» **Your task**:
Print, exactly as they appear in the listing below, the lines from the line with "Viewport: 1000px width, 599px height." to the line with "Add a new space", with both end lines kept.

» **Data to process**:
Start of Block

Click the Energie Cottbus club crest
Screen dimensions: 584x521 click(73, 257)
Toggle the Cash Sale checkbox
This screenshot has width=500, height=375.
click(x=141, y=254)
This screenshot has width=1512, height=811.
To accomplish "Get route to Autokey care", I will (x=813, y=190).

End of Block
Start of Block

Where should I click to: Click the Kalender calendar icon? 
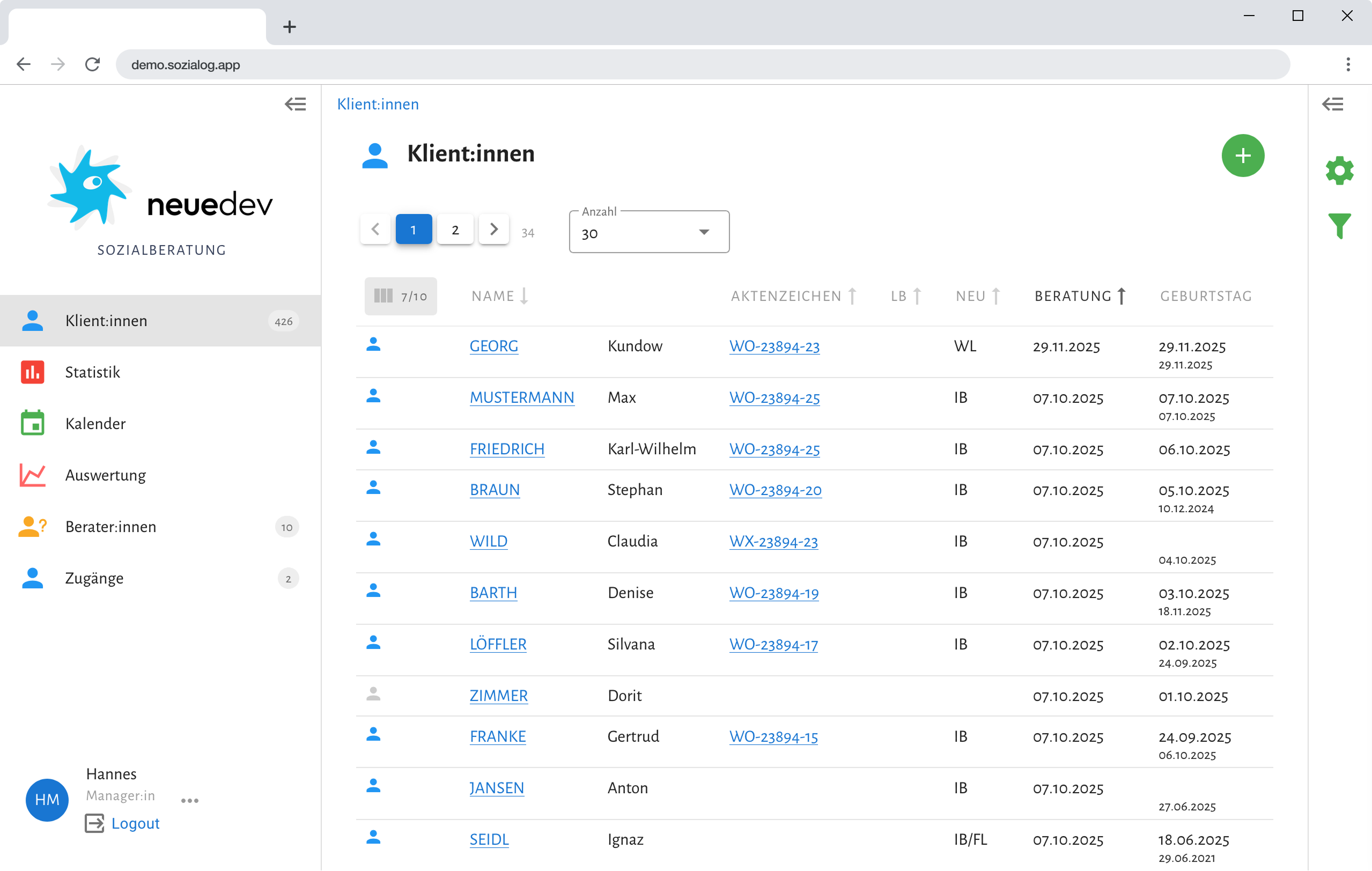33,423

End of Block
Start of Block

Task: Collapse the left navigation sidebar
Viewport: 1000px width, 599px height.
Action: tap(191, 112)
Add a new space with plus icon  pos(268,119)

End of Block

» **Output for this task**:
Viewport: 1000px width, 599px height.
Action: tap(191, 112)
Add a new space with plus icon  pos(268,119)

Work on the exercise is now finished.